The U.N. now projects that over the next 40 years, more than half (58 percent) of the world's population growth will come from increases in the number of people over 60, while only 6 percent will come from people under 30. Indeed, the U.N. projects that by 2025, the population of children under 5, already in steep decline in most developed countries, will be falling globally -- and that's even after assuming a substantial rebound in birth rates in the developing world. A gray tsunami will be sweeping the planet. _FPThis avalanche of aging and debility will sweep across portions of the Earth like a plague, leaving once-thriving societies and civilisations at the mercy of more barbarous, but more vital, societies. Who will win and who will lose in this race to the edges of death?
In many countries, such as Germany, Japan, Russia, and South Korea, the one-child family is now becoming the norm. This trend creates a society in which not only do most people have no siblings, but also no aunts, uncles, cousins, nieces, or nephews. Many will lack children of their own as well. Today about one in five people in advanced Western countries, including the United States, remains childless. Huge portions of the world's population will thus have no biological relatives except their parents.In fact, virtually all of Europe, Russia, Canada, and much of East Asia are being swept up by the tsunami of global aging. We are living in the eye of the storm, when the repercussions of this demographic storm are not as turbulent as they will be quite soon.

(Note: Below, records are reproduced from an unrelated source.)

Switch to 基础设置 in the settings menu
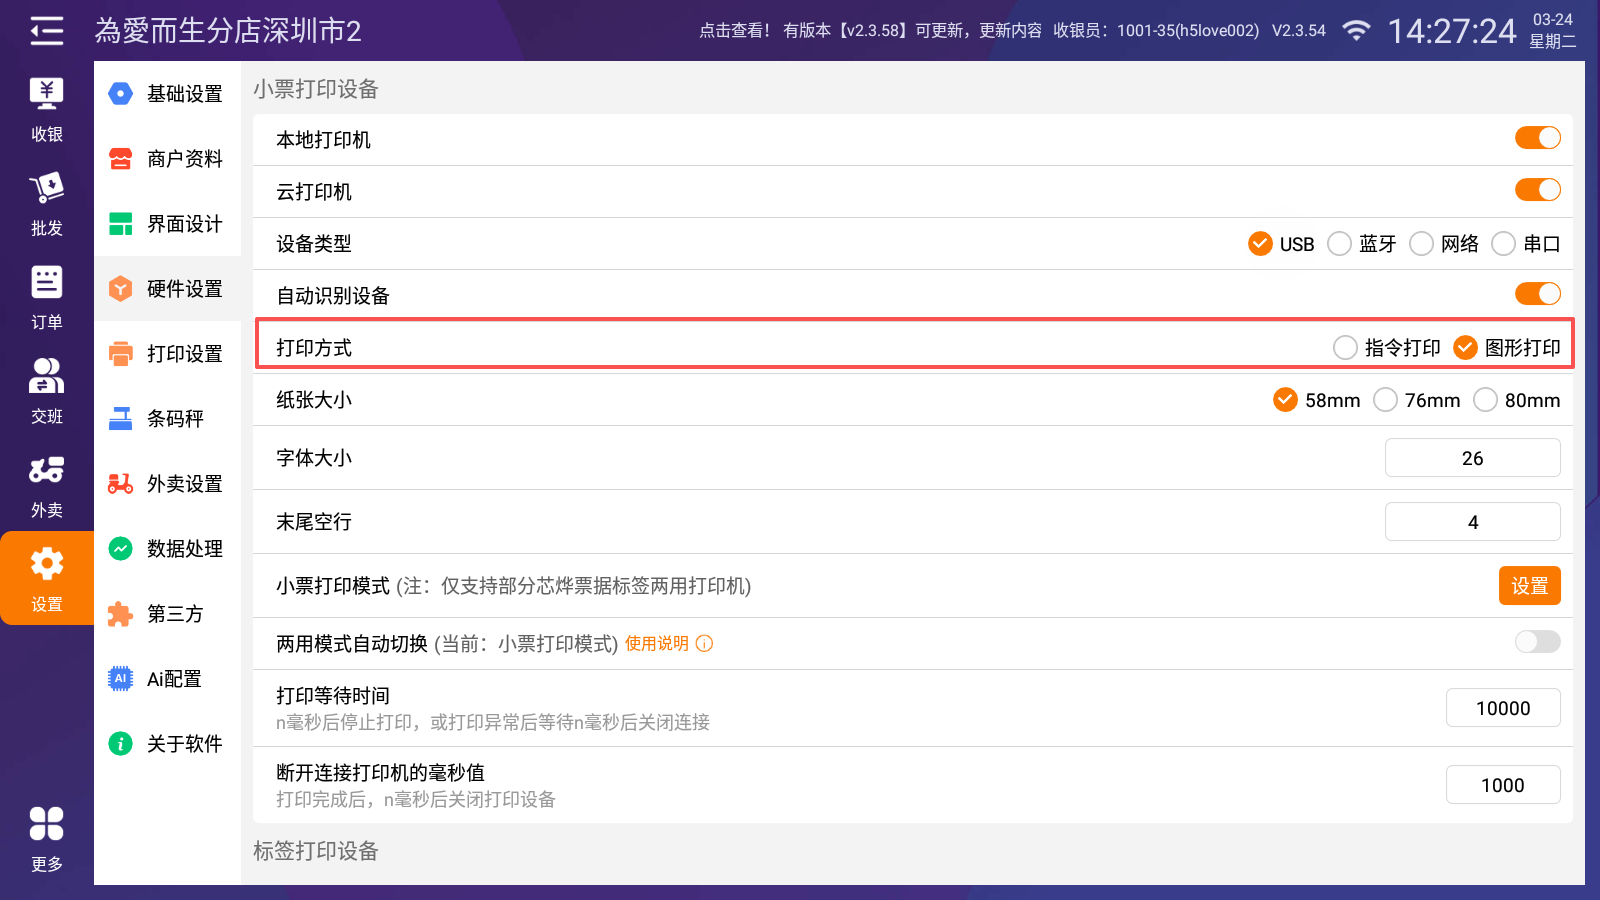tap(167, 94)
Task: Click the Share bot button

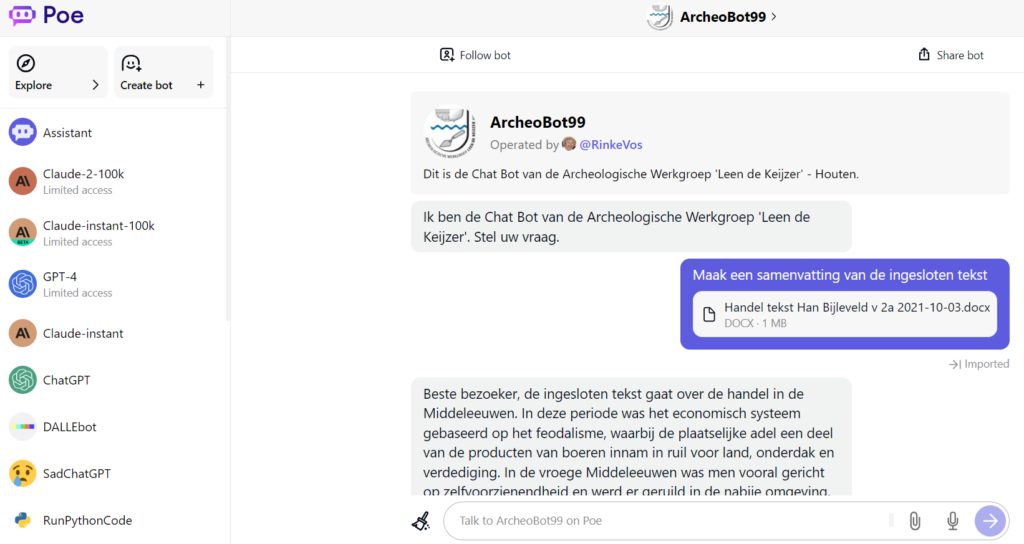Action: click(950, 55)
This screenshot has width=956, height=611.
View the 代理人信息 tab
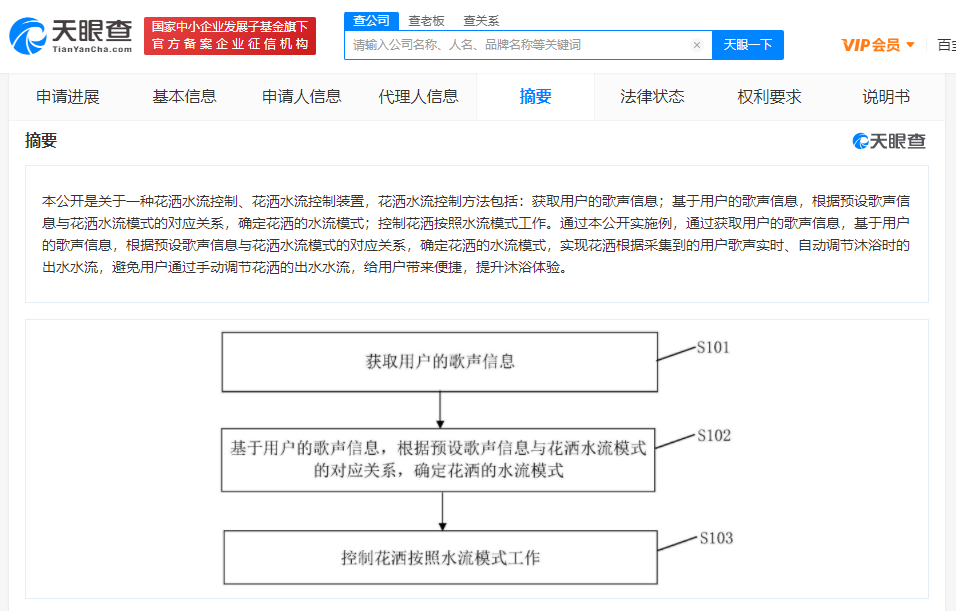(419, 97)

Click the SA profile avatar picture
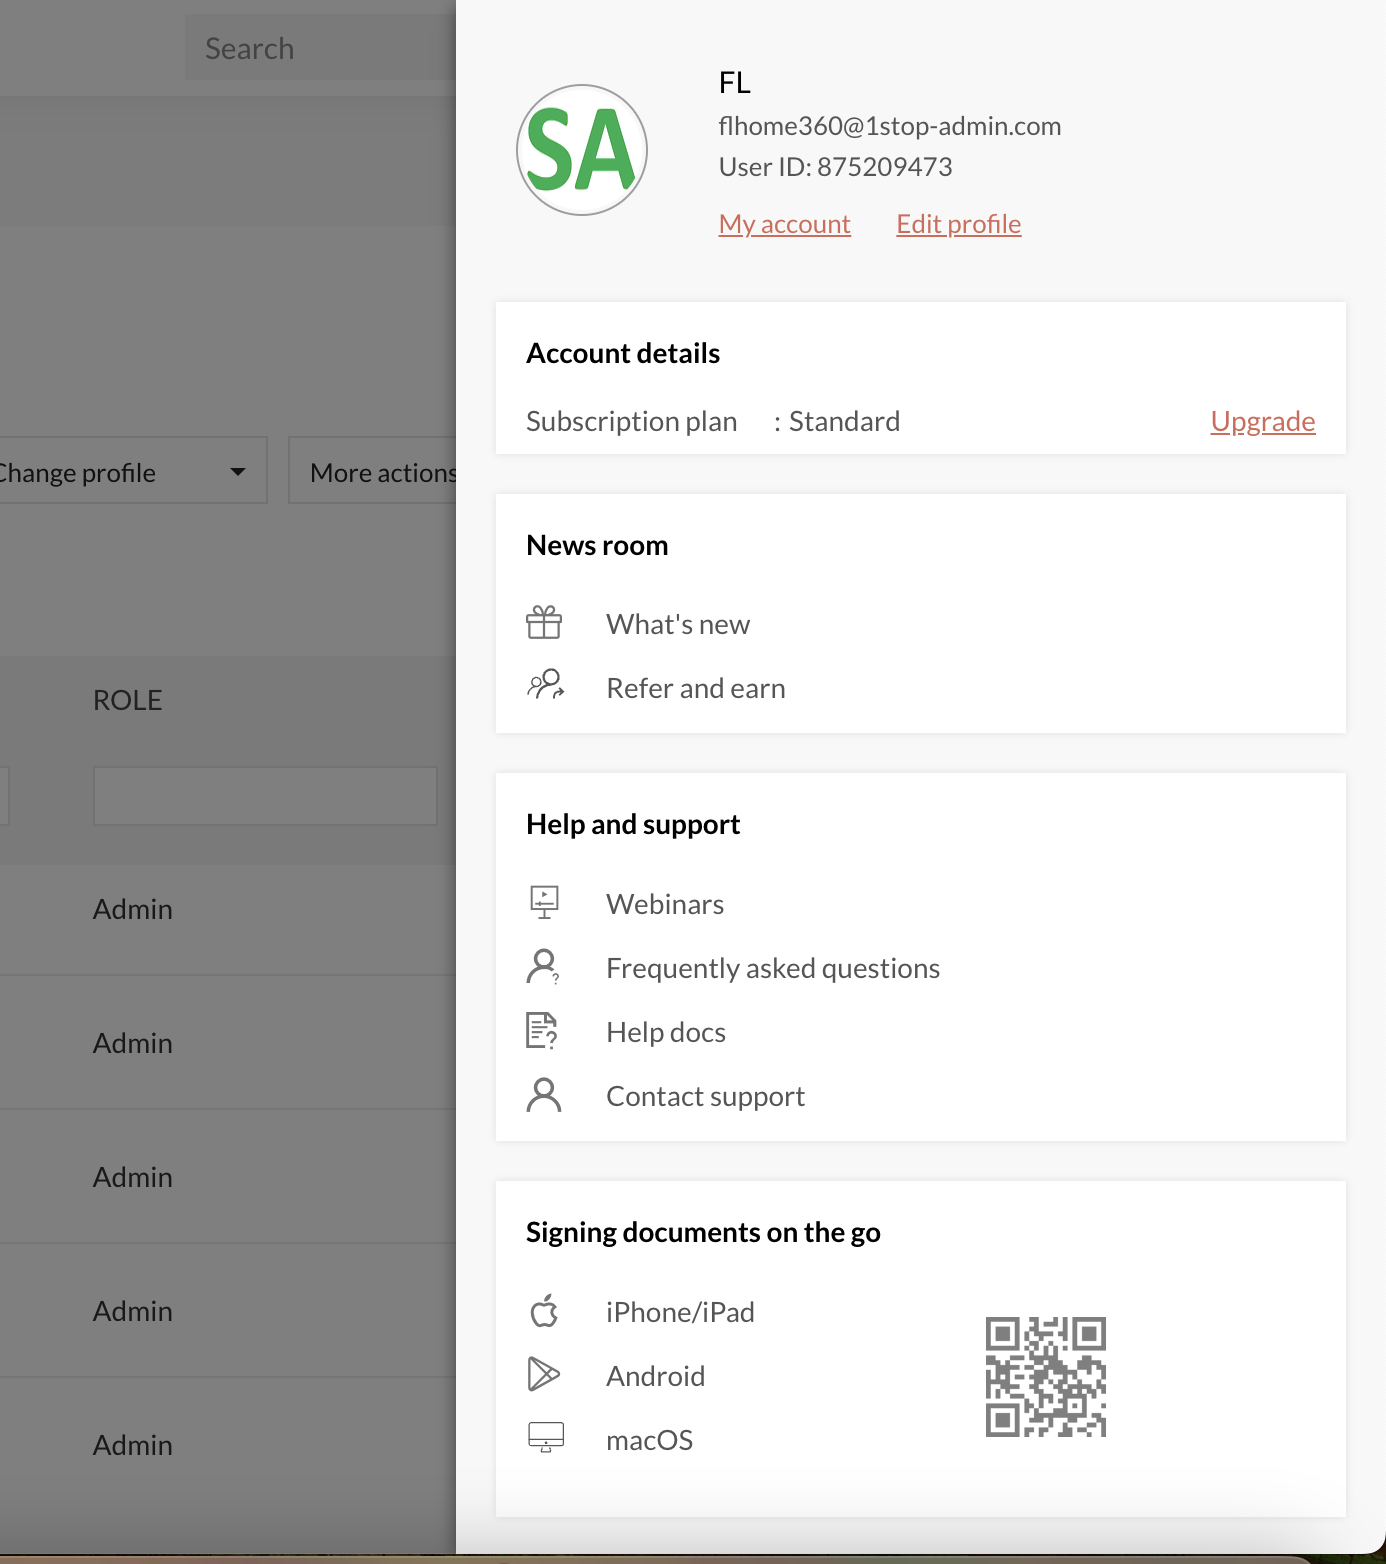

And even where children continue to be born, they are being raised under radically different circumstances, as country after country has seen divorce and out-of-wedlock births surge and the percentage of children living with both of their married parents drop sharply. So not only is the quantity of children in the world poised to shrink rapidly, but on current trends, a near majority of them will be raised in ways that are today strongly associated with negative life outcomes. _FP
When the "experts" discuss issues such as economic crises, climate change, resource scarcity, and trends in culture, they always leave out some critical pieces of the puzzle. Without these pieces, it is impossible for ordinary people to get a grasp on what is happening. Demographic changes -- due to differential birthrates and migrations -- are key to predicting future trends. Differences between populations in cognitive aptitude, executive function, cultural norms, aesthetics, ethics, impulse control, and many other genetically influenced civilisational fulcrums, must be acknowledged and understood, before future trends can be unraveled and delineated.
Many of the troubling trends in modern societies such as an increase in cheating and dishonesty at all levels of society, media, government -- even in science -- are in large part due to the demographic transitions that are taking place. If you don't understand what is happening on the level of population changes and displacements, you will be at a loss as the massive shocks and aftershocks precede and follow the coming tsunami.